> **What you have to do**
Extract each line of the records below that contains the string "width".
--- start Exercise materials ---
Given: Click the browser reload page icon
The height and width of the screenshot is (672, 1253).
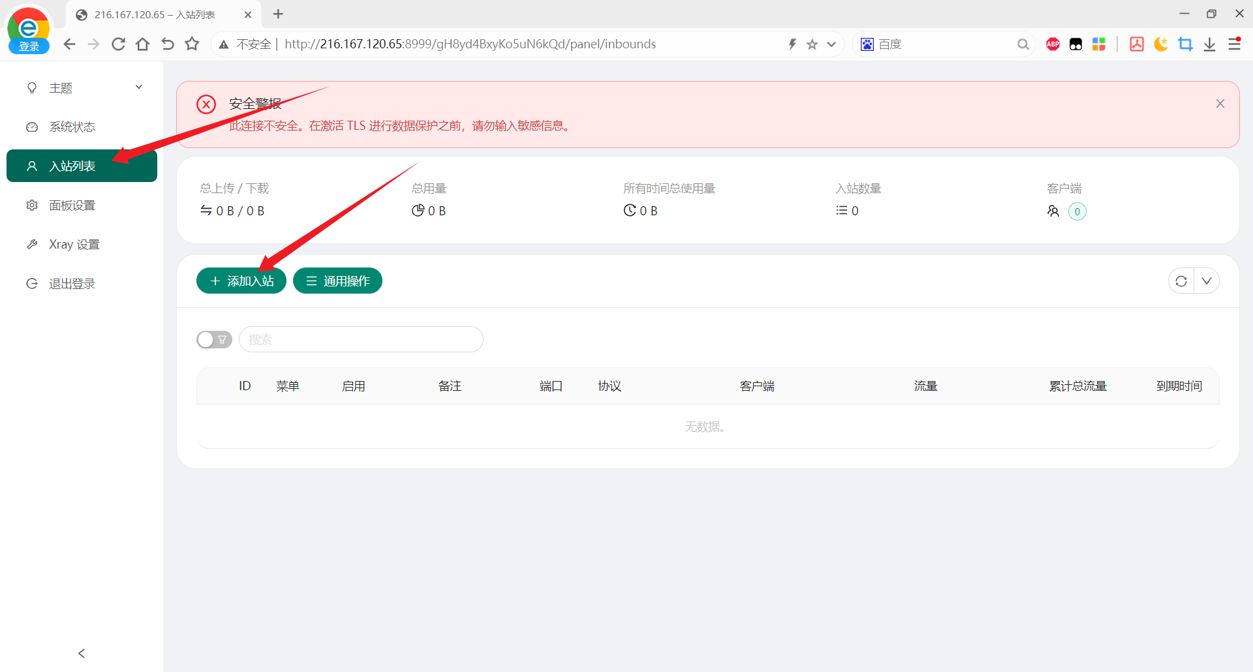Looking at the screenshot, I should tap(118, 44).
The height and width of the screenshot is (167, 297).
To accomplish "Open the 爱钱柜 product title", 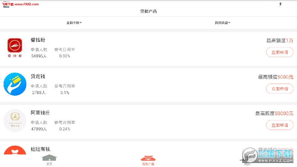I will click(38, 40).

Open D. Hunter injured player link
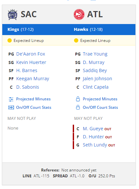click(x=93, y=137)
--- end Exercise materials ---
--- start Exercise materials ---
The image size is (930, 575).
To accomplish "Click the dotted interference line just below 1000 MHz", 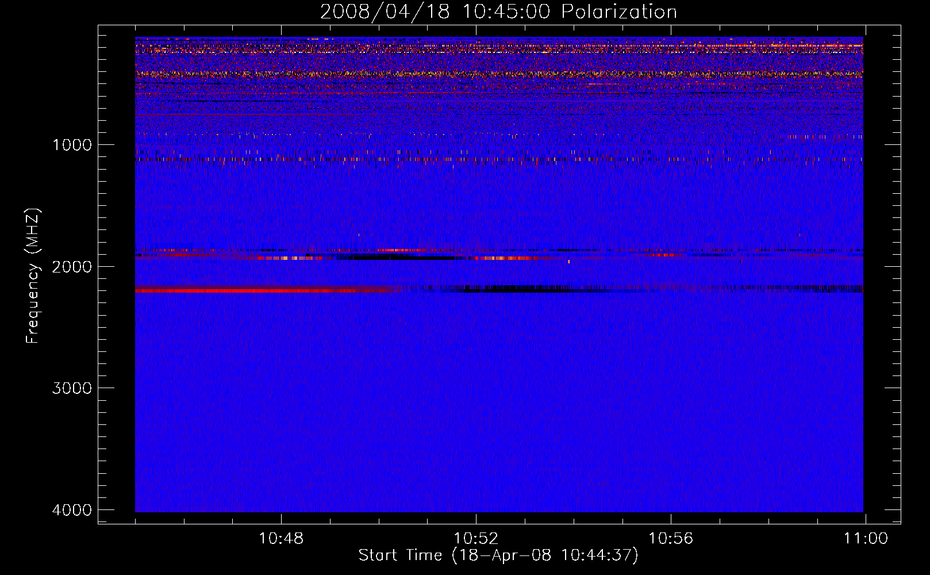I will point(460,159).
--- end Exercise materials ---
> **Result for this task**
The height and width of the screenshot is (672, 1253).
The height and width of the screenshot is (167, 297).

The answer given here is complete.